PARIS In a week of somber industry reports of contracting business, Publicis Groupe reported a first-quarter revenue increase of 1.3 percent to $1.4 billion.
Along with the client cutbacks affecting all industry players, U.S. multinationals like Omnicom Group and Interpublic Group have been penalized by the impact of the strengthening dollar. But while they have reported declines in organic growth of 6.6 percent and 5.6 percent, respectively, their French rival said organic growth slipped 4.4 percent.
In an interview today, Publicis CEO Maurice Levy said: "That organic growth level is not what I'd like, but we have had a more limited reduction, thanks to our strong digital operations and emerging markets and new business."
In the quarter, Publicis' digital business accounted for 20.5 percent of revenue compared to 17.6 percent in the year-earlier period. (Advertising represented 38 percent.) Publicis said it won $1.7 billion in new business in the quarter. (Download Publicis' complete Q1 financials.)
In terms of organic growth, Publicis' European operations were hardest hit, showing a decline of 6.6 percent. North America was down 3.6 percent and Asia Pacific, 6.3 percent. Latin America rose 3.1 percent and the Mideast and Africa, 3 percent.
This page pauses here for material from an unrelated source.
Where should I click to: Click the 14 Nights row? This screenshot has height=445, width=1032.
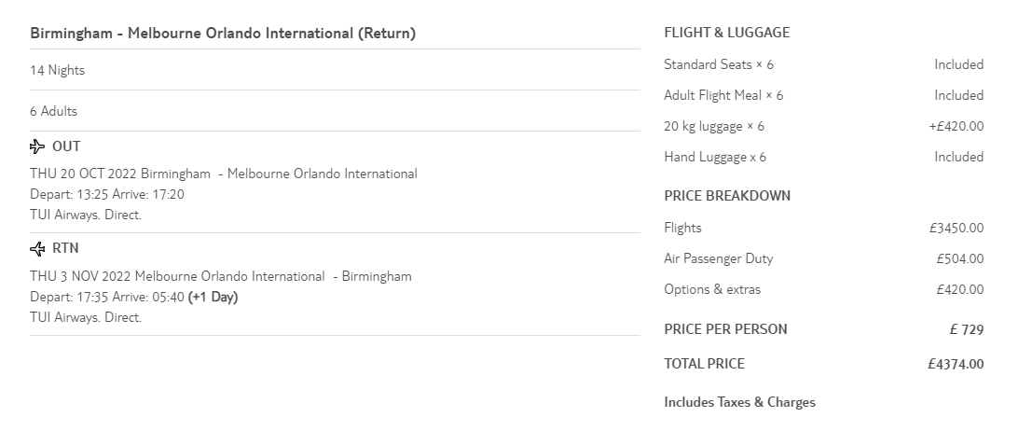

Levy declined to give full-year revenue guidance, noting, "There have been so many uncertainties in the spiral of decline." As an example of that he cited the ongoing forecast revisions at Publicis unit Zenith Optimedia, which in December predicted a 0.2 percent decline in global spending and two weeks ago made its latest revision of a 6.9 percent drop. However, Levy said that while he expects Publicis' second quarter to be "worse" than the first, he believes the second half of 2009 will be better than the first half and the company should return to positive growth next summer.
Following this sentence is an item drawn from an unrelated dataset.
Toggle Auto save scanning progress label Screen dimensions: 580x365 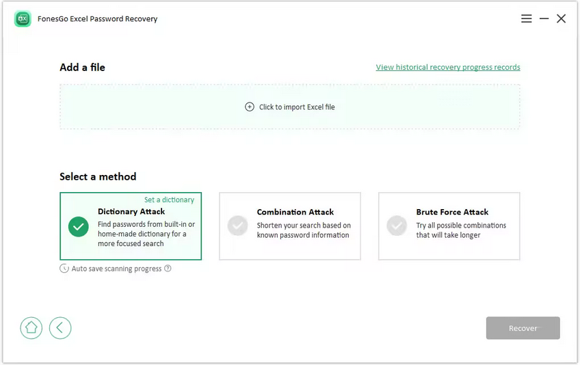coord(116,269)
In light of brutal industry conditions, Levy said it's not certain Publicis will be able to maintain its 2008 margin of 16.7 percent.
"We don't know what will be the effect of the decline in growth this year," he said. "There is a possibility of erosion, but we are still confident we can continue to deliver the highest margin in the industry."
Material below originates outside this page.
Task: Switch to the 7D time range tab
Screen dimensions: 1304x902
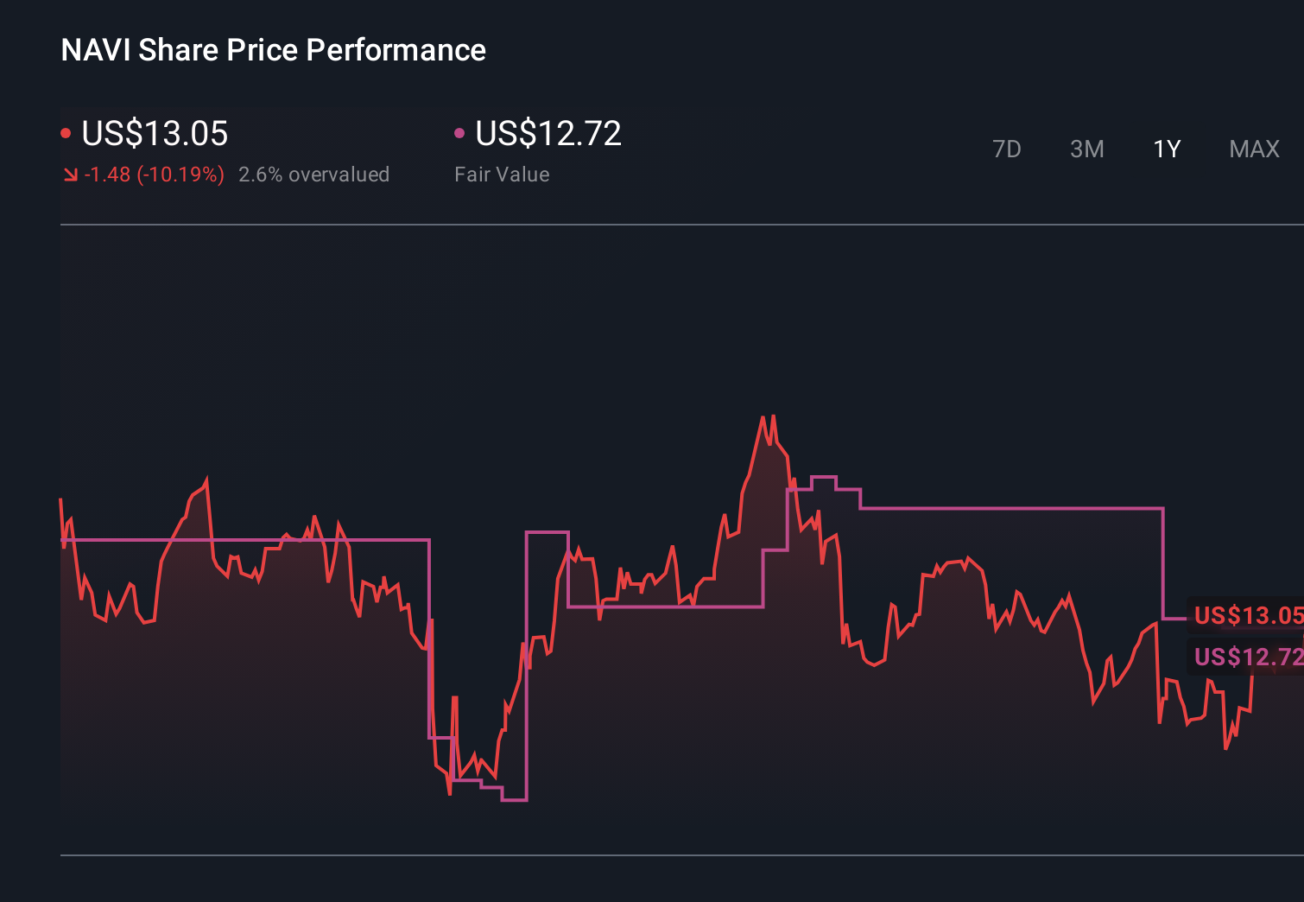Action: [1008, 149]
Levy allows that market conditions in the first quarter "were much worse than anticipated." He cited cutbacks from "the well-known suspects," automotive and finance companies, as well as those from luxury goods marketers. In the quarter, Publicis' revenue from the automotive sector, where the company works for General Motors, Toyota, Renault and Fiat, was off 20 percent at constant exchange rates, accounting for 13 percent of revenue, down from 15 percent in the year-earlier quarter.
As for the company's financial exposure to General Motors, Levy estimated that 65-75 percent of it is in media buying, about $150 million, which is subject to client sequential liability. He estimated that the remainder of the fee business at Publicis units is about $40-70 million.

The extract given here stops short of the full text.